Whether it’s rates of anxiety, depression or suicide — or even the number of friends young people have and how often they go out — metrics were heading in the wrong direction. Culver began to wonder what role AI companions might play over the next few years.
She’s working with researchers, teachers and young people to confront kids’ relationship to these tools at a time when they’re getting more lifelike daily. As she likes to say, “This is the worst the technology will ever be.”
As it improves, Voicebox Director Natalie Foos says it will likely become more, not less, of a presence in young people’s lives. “There’s no stopping it,” she says. “Nor do I necessarily think there should be ‘stopping it.’” Banning young people from these AI apps isn’t the answer, she says. “This is going to be how we interact online in some cases. I think we’ll all have an AI assistant next to us as we work.”
Foos says developers should slow the progression of such bots until they can iron out the kinks. “It’s kind of an arms race of AI chatbots at the moment,” she says, with products often “released and then fixed later rather than actually put through the ringer” ahead of time.
Worried observers see these new tools rewiring young people’s social brains. AI companions, they say, are wreaking havoc on teens’ ideas around consent, emotional attachment and realistic expectations of relationships.
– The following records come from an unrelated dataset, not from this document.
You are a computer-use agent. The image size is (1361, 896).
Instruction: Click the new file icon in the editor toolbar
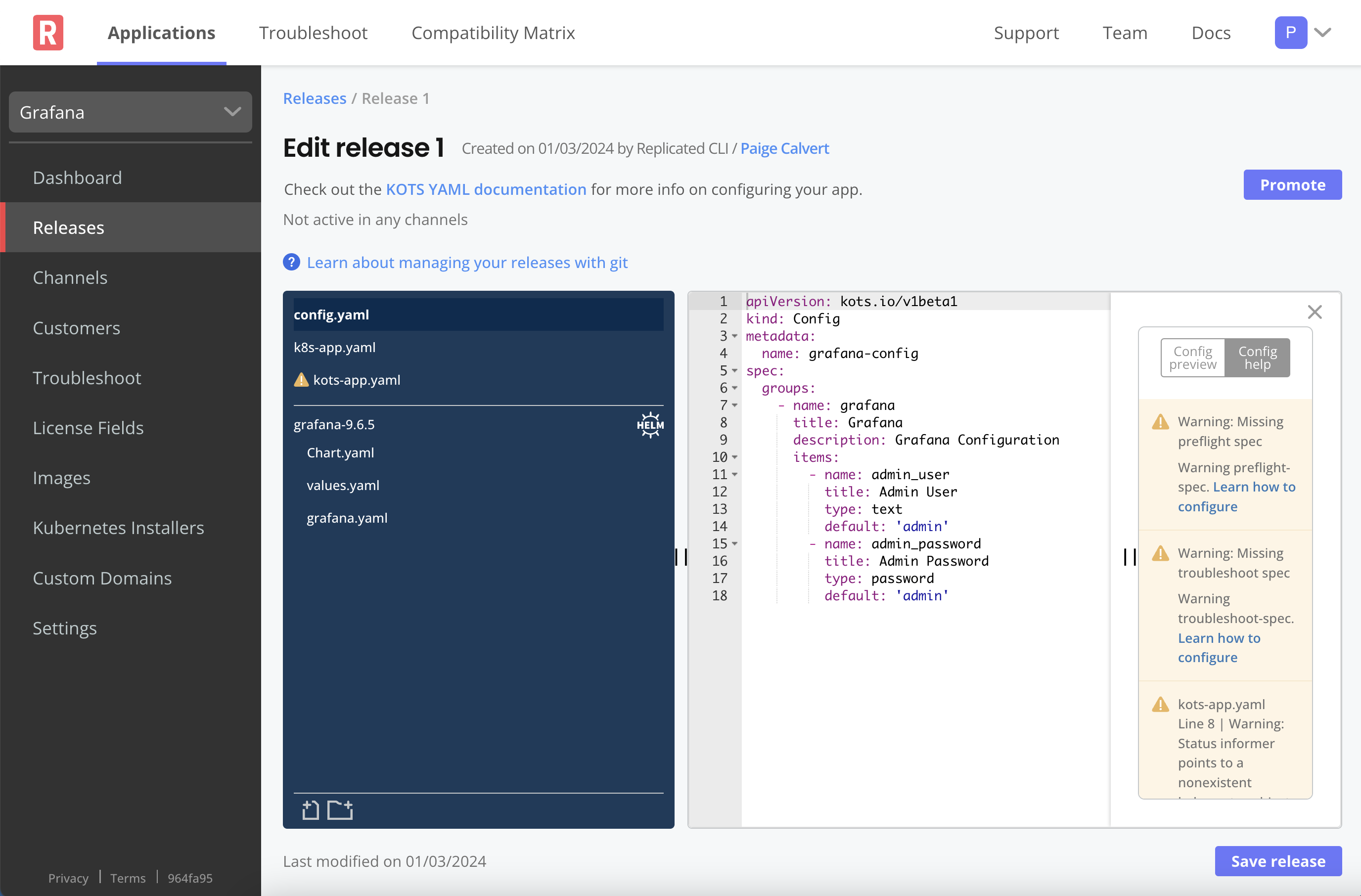310,809
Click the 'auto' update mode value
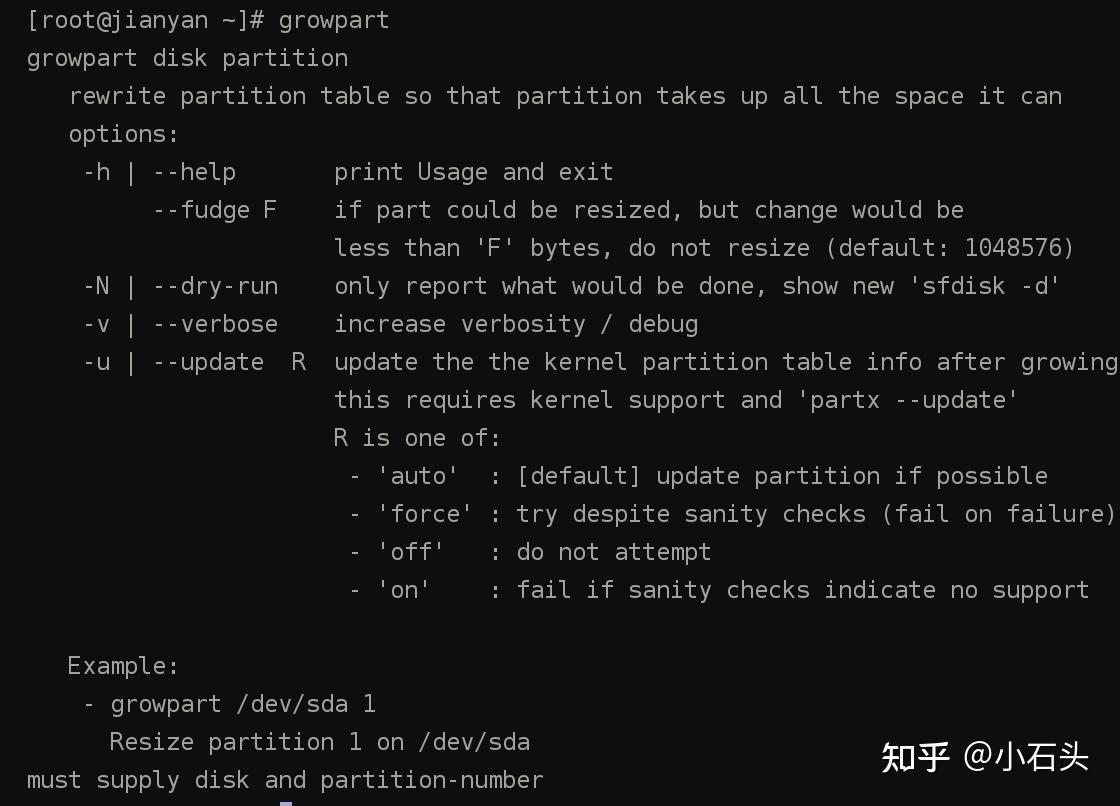Image resolution: width=1120 pixels, height=806 pixels. coord(417,476)
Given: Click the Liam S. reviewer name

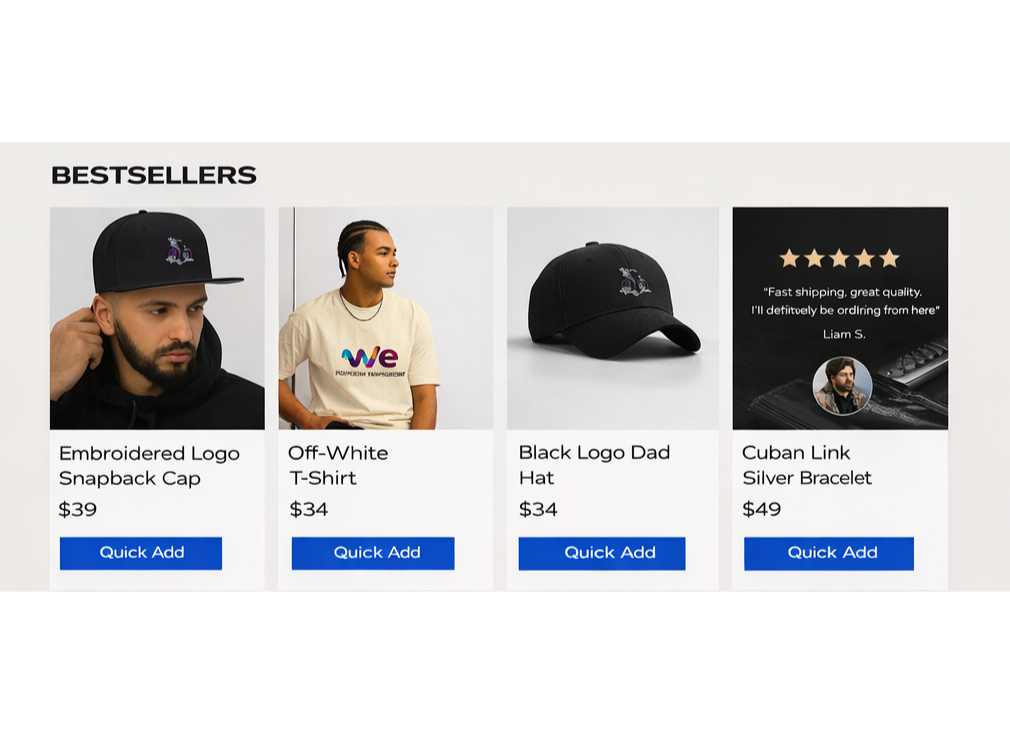Looking at the screenshot, I should 844,334.
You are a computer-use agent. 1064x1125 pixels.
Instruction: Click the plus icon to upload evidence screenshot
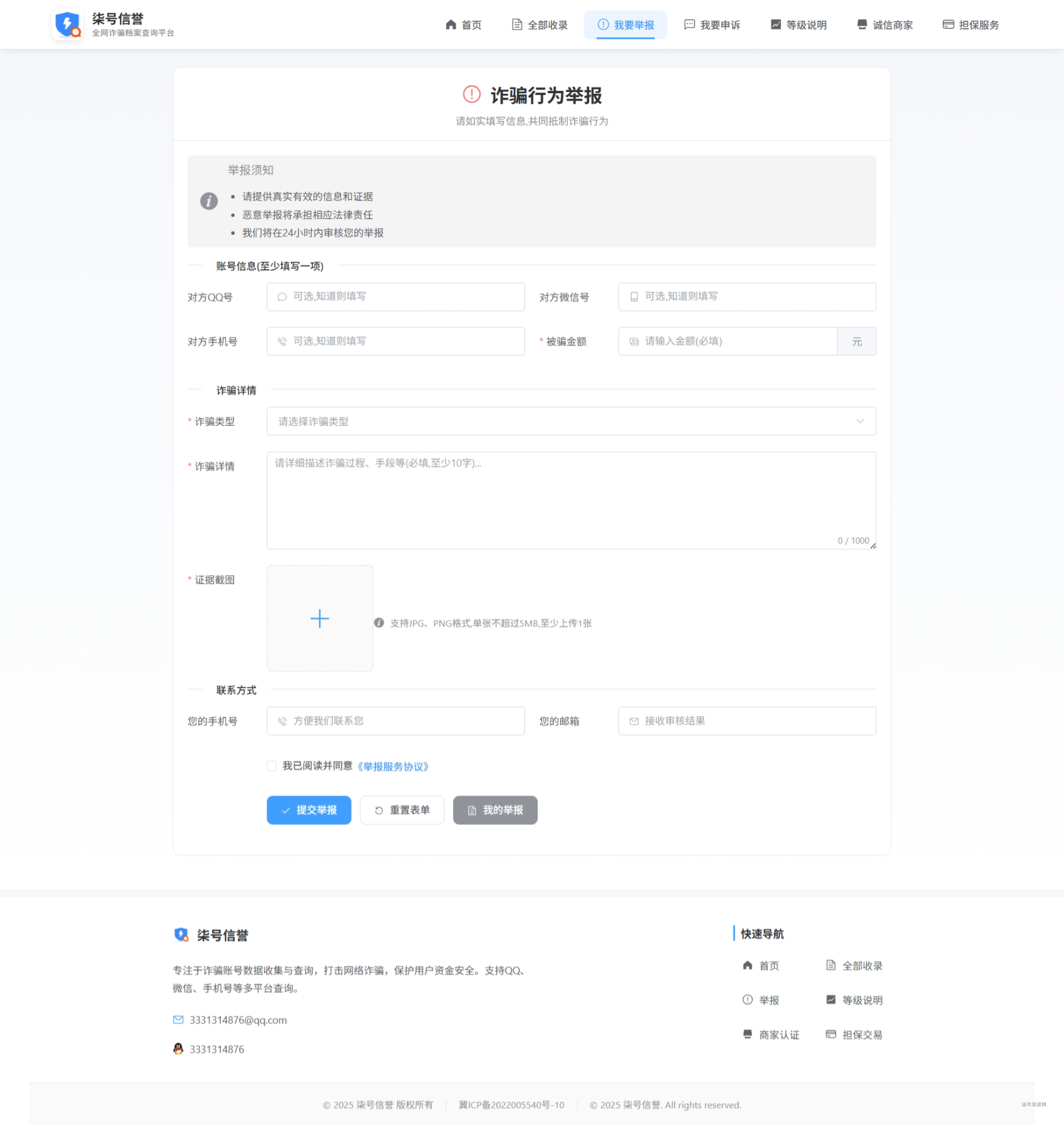319,619
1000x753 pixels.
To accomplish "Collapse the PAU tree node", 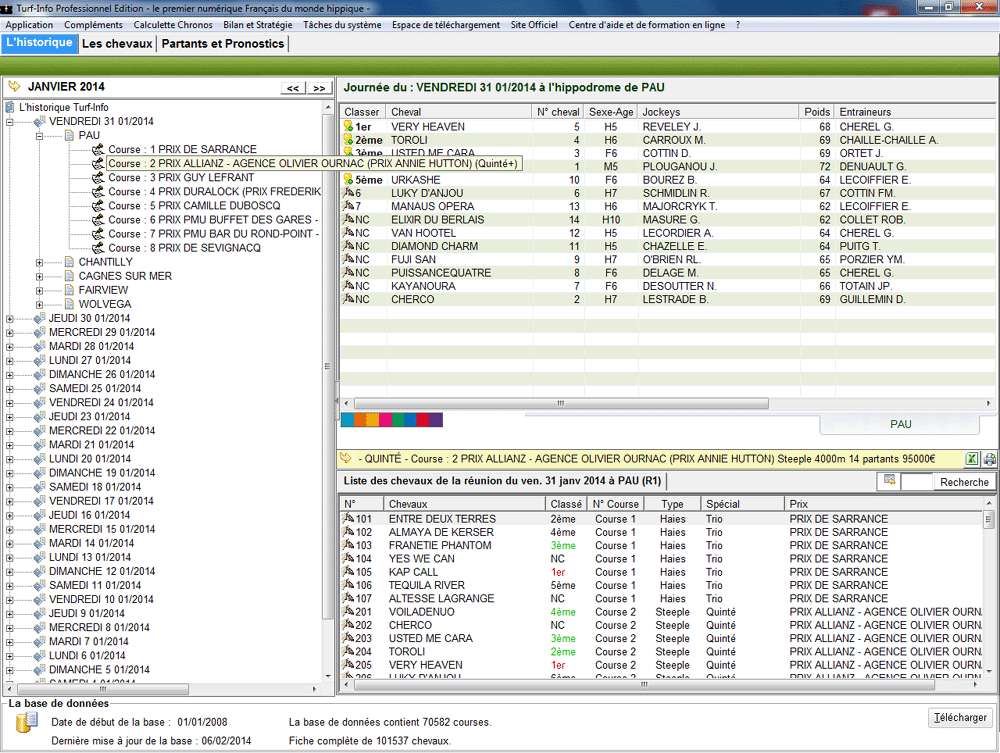I will [x=40, y=135].
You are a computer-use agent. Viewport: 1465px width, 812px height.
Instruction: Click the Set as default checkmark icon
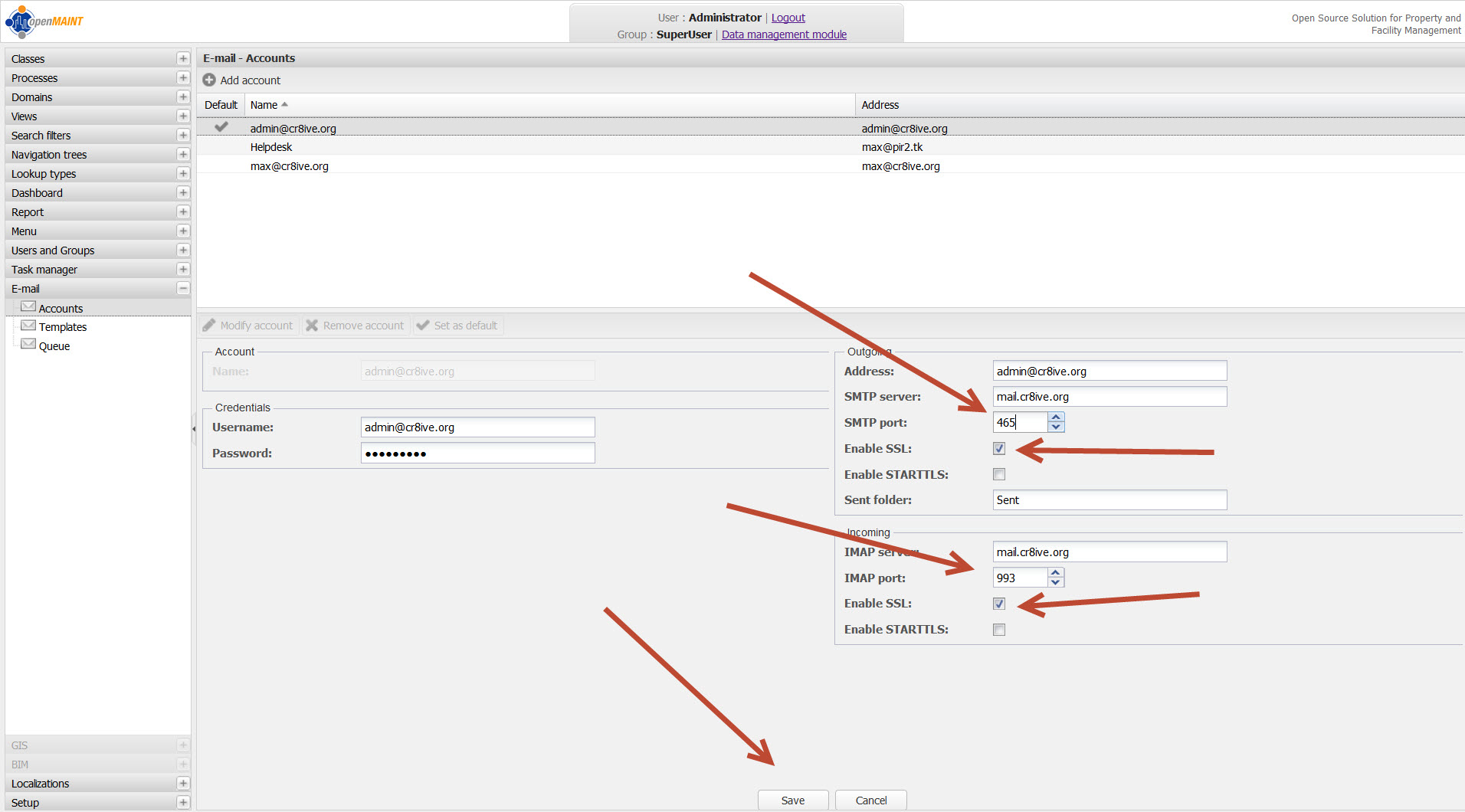point(423,326)
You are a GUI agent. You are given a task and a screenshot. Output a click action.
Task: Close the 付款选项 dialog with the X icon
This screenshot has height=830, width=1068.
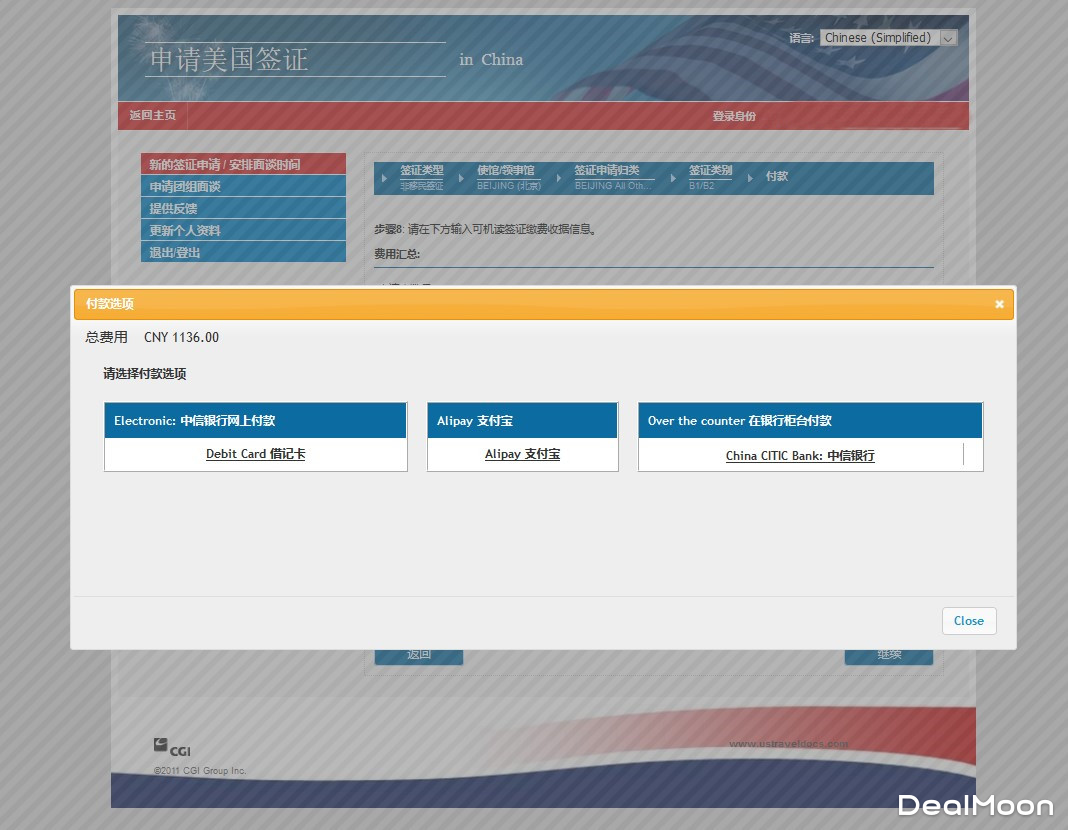coord(998,305)
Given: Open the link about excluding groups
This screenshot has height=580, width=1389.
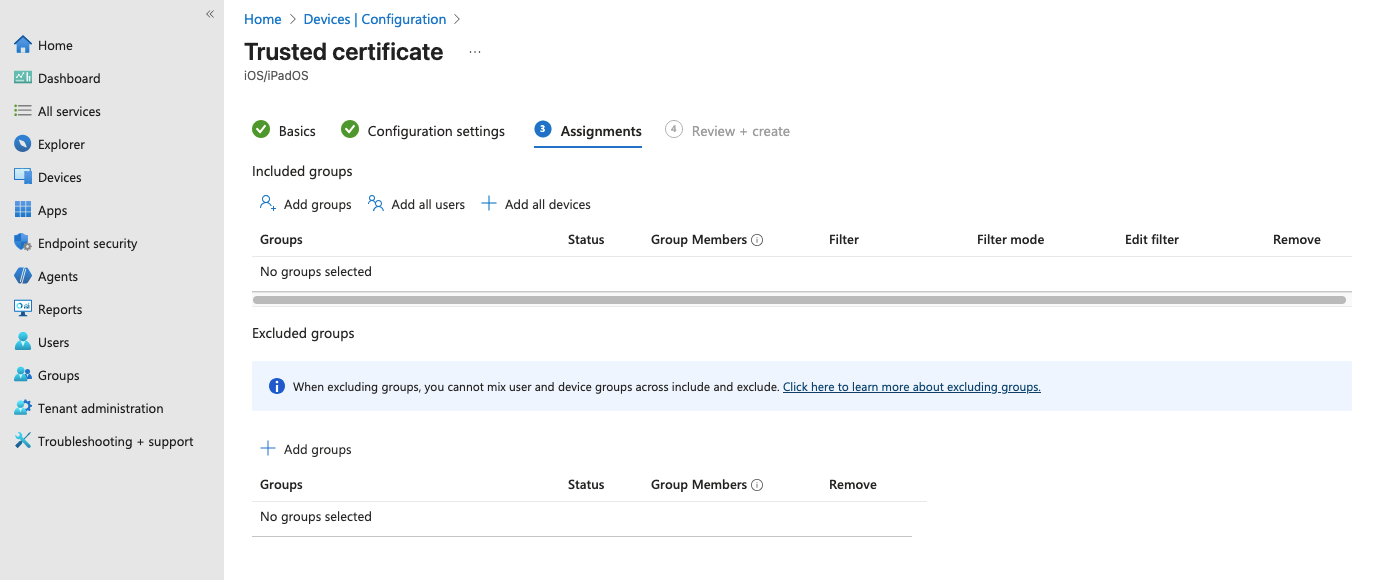Looking at the screenshot, I should click(911, 387).
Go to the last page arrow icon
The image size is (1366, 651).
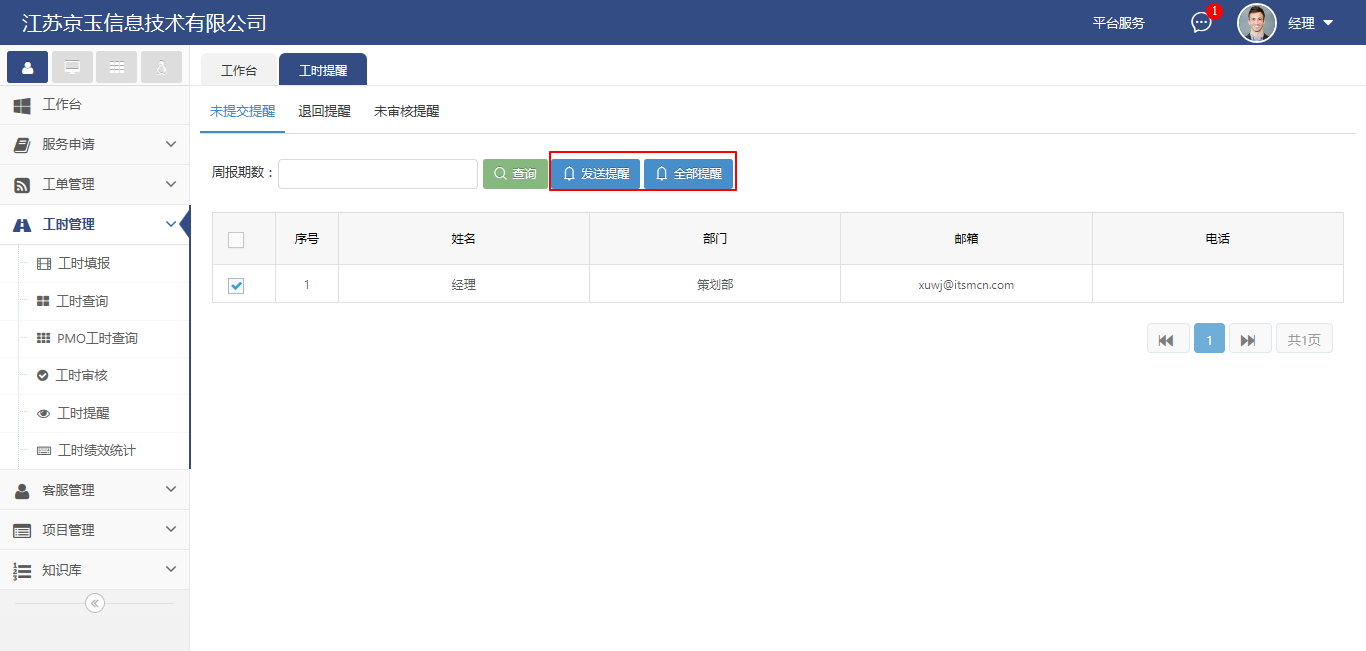click(1249, 340)
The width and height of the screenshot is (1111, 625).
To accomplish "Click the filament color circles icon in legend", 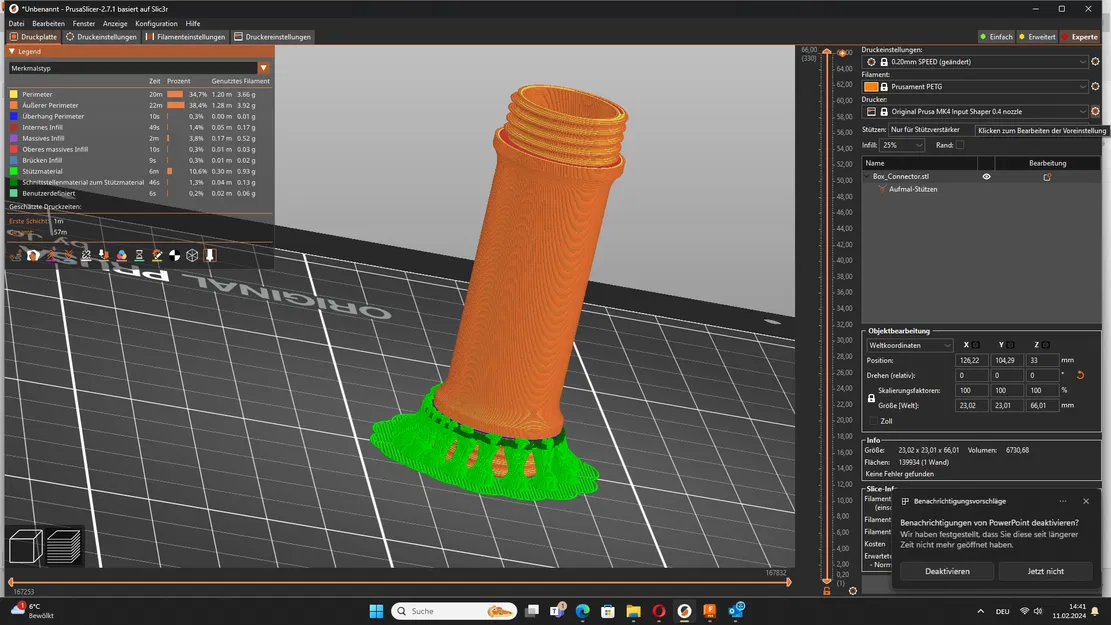I will click(x=121, y=255).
But in many cases, simulated relationships can have a positive effect: In one 2023 study, researchers at Stanford Graduate School of Education surveyed more than 1,000 students using Replika and found that many saw it “as a friend, a therapist, and an intellectual mirror.” Though the students self-described as being more lonely than typical classmates, researchers found that Replika halted suicidal ideation in 3% of users. That works out to 30 students of the 1,000 surveyed.
In contrast, the Voicebox survey suggests young people exploring AI companions are potentially at risk. Foos noted that her team heard from a lot of young people about the turmoil they experienced when Luka Inc., Replika’s creator, performed software upgrades.
“Sometimes that would change the personality of the bot. And those young people experienced very real heartbreak.”
Julia Freeland Fisher, education director of the Clayton Christensen Institute, says she’s not worried about AI companions per se. But as AI companions improve and, inevitably, proliferate, she predicts they’ll create “the perfect storm to disrupt human connection as we know it.” She thinks policies and market incentives are needed to keep that from happening.
Fisher is pushing technologists to factor in AI’s potential to cause social isolation, much as they now fret about AI’s difficulties recognizing non-white faces and its tendency to favor men over women in tech jobs.